# Former Teams of Players in the Playoffs

What playoff team should fans of non-playoff teams root for, based on which playoff team has the most former members of your favorite team? 

Data from: https://www.fangraphs.com/leaders/splits-leaderboards?splitArr=&strgroup=career&statgroup=1&startDate=2014-01-01&endDate=2019-09-27&filter=&position=B&statType=player&autoPt=true&sort=22,1&pg=0&players=&splitArrPitch=&splitTeams=false

In [1]:
import pandas as pd
pd.set_option('display.max_colwidth', 1000)
pd.set_option('display.width', 1000)

The 10 playoff teams: 

In [2]:
playoff_teams = [
    'NYY', 'TBR', 'MIN', 'HOU', 'OAK'
    , 'ATL', 'WSN', 'STL', 'MIL', 'LAD'
]

teams = [
    'ARI', 'ATL', 'BAL', 'BOS', 'CHC', 'CHW', 'CIN', 'CLE', 'COL', 'DET', 'HOU', 'KCR', 'LAA', 'LAD'
    , 'MIA', 'MIL', 'MIN', 'NYM', 'NYY', 'OAK', 'PHI', 'PIT', 'SDP', 'SEA', 'SFG', 'STL', 'TBR', 'TEX'
    , 'TOR', 'WSN'
]

not_playoff_teams = [t for t in teams if t not in playoff_teams]

## Data - Past Seasons

Player seasons from 2001 through 2019, split by team (CC Sabathia made his debut in 2001, the earliest debut of any player on a playoff team in 2019). Players must have at least 10 plate appearances or batters faced to count. 

### Batting

https://www.fangraphs.com/leaders/splits-leaderboards?splitArr=&strgroup=career&statgroup=1&startDate=2001-01-01&endDate=2019-09-30&filter=PA%7Cgt%7C10&position=B&statType=player&autoPt=false&sort=22,1&pg=0&players=&splitArrPitch=&splitTeams=true

In [3]:
batting = pd.read_csv('fangraphs_batting.csv')

### Pitching

https://www.fangraphs.com/leaders/splits-leaderboards?splitArr=&strgroup=career&statgroup=1&startDate=2001-01-01&endDate=2011-01-01&filter=TBF%7Cgt%7C10&position=P&statType=player&autoPt=false&sort=22,1&pg=0&players=&splitArrPitch=&splitTeams=true

https://www.fangraphs.com/leaders/splits-leaderboards?splitArr=&strgroup=career&statgroup=1&startDate=2011-01-01&endDate=2019-09-29&filter=TBF%7Cgt%7C10&position=P&statType=player&autoPt=false&sort=22,1&pg=0&players=&splitArrPitch=&splitTeams=true

In [4]:
pitching_2001 = pd.read_csv('fangraphs_pitchers_2001_to_2010.csv')
pitching_2011 = pd.read_csv('fangraphs_pitchers_2011_to_2019.csv')
pitching = pd.concat([pitching_2001, pitching_2011])

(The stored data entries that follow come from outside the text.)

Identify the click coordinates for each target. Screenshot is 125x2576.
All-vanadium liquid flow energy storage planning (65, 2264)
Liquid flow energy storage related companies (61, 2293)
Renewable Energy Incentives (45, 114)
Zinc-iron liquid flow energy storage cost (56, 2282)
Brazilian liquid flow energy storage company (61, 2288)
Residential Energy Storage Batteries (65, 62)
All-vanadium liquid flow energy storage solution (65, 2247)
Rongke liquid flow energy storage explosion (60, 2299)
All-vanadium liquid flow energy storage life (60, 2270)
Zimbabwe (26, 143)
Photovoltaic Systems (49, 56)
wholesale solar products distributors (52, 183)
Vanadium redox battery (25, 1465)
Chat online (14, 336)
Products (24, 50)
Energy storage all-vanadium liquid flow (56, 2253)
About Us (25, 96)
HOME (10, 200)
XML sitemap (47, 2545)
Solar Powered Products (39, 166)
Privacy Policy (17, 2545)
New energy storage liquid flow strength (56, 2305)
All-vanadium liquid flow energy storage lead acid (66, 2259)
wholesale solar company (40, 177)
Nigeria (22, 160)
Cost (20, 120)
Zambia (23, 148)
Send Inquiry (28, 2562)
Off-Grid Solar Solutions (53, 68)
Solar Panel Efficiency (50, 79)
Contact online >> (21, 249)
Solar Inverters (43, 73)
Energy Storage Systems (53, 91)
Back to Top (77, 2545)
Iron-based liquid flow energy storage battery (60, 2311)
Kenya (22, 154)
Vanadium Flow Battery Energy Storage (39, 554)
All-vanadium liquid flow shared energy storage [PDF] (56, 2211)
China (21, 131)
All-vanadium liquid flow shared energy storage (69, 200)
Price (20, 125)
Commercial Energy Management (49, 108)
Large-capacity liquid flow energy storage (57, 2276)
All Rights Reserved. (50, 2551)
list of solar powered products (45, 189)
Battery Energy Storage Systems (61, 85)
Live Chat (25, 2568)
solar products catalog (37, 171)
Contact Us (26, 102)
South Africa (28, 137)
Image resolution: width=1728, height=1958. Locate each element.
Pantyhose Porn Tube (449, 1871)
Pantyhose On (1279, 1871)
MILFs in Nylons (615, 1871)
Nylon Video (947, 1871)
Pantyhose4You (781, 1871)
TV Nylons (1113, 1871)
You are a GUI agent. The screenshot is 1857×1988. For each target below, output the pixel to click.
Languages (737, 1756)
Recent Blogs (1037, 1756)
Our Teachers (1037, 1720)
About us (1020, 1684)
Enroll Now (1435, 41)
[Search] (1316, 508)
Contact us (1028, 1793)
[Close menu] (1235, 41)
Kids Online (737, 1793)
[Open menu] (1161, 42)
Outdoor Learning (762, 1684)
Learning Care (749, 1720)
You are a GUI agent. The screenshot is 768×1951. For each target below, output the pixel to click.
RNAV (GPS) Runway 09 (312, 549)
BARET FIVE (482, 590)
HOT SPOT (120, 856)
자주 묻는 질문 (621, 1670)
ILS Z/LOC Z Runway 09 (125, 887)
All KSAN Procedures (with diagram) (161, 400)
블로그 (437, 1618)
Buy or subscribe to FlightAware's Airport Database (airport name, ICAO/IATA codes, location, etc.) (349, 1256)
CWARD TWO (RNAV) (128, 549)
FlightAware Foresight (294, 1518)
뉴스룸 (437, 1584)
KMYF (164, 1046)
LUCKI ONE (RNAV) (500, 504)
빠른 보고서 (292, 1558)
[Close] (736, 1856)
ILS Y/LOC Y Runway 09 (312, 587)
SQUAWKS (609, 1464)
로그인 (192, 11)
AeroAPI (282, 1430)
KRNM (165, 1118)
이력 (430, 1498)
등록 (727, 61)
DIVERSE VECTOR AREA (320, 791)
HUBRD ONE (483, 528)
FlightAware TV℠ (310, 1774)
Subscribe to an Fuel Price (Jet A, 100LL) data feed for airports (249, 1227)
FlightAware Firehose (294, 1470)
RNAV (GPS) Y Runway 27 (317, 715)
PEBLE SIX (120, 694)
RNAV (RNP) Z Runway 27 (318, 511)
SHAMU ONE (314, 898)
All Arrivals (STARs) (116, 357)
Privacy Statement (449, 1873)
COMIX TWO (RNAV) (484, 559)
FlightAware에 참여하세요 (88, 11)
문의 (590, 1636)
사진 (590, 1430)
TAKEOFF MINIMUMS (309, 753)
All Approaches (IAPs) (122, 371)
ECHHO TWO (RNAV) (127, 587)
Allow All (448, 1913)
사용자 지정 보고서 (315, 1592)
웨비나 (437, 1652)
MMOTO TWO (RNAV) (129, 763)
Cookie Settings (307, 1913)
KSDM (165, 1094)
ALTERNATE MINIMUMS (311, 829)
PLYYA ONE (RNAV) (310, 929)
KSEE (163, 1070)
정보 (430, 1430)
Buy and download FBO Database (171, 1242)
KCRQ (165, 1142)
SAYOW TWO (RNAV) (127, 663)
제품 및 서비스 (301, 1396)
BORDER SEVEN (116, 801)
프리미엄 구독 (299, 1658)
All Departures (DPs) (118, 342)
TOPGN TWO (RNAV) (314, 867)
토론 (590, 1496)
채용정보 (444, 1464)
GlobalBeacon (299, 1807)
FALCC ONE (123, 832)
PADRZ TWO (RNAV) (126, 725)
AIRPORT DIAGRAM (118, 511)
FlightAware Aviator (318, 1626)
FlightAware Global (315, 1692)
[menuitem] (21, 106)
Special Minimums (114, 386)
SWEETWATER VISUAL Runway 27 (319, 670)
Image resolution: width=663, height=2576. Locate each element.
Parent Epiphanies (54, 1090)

We need one metric for both pitchers and batters. Fangraphs doens't provide "games" for pitchers in this dataset. Let's use Plate Appearances by batters and Batters Faced by pitchers, and combine them into one metric, `appearances`. 

In [5]:
batting['appearances'] = batting['PA']
pitching['appearances'] = pitching['TBF']

Combine batting and pitching data into one de-duplicated dataframe, with one row per player-season-team. 

In [6]:
columns_to_union = ['playerId', 'Season', 'Name', 'Tm', 'appearances']
players_with_duplicates = pd.concat([pitching[columns_to_union], batting[columns_to_union]])
players = players_with_duplicates.groupby(['playerId', 'Season', 'Name', 'Tm']).appearances.sum().reset_index()

## Data - Current Playoff Players

A "playoff player" is defined as a player who has made an appearance in September 2019 for one of the 10 teams in the playoffs. 

### Batting - September

https://www.fangraphs.com/leaders/splits-leaderboards?splitArr=&strgroup=career&statgroup=1&startDate=2019-09-01&endDate=2019-09-30&filter=&position=B&statType=player&autoPt=false&sort=22,1&pg=0&players=&splitArrPitch=&splitTeams=true

In [7]:
batting_sept = pd.read_csv('fangraphs_batting_sept_2019.csv')

### Pitching - September

https://www.fangraphs.com/leaders/splits-leaderboards?splitArr=&strgroup=career&statgroup=1&startDate=2019-09-01&endDate=2019-09-30&filter=&position=P&statType=player&autoPt=false&sort=22,1&pg=0&players=&splitArrPitch=&splitTeams=true

In [8]:
pitching_sept = pd.read_csv('fangraphs_pitching_sept_2019.csv')

Combine September batting and pitching data into one de-duplicated dataframe, with one row per player-game.

In [9]:
cols_to_union_sept = ['playerId', 'Name', 'Date', 'Tm']
sept_games = pd.concat([batting_sept[cols_to_union_sept], pitching_sept[cols_to_union_sept]]).drop_duplicates()

Create a dataframe with every playoff player and their team. Use the most recent appearance in September to connect player and team. 

In [10]:
most_recent = pd.DataFrame(sept_games.groupby('playerId').Date.max().reset_index())
most_recent_team = pd.merge(most_recent, sept_games, how='inner', on=['playerId', 'Date'])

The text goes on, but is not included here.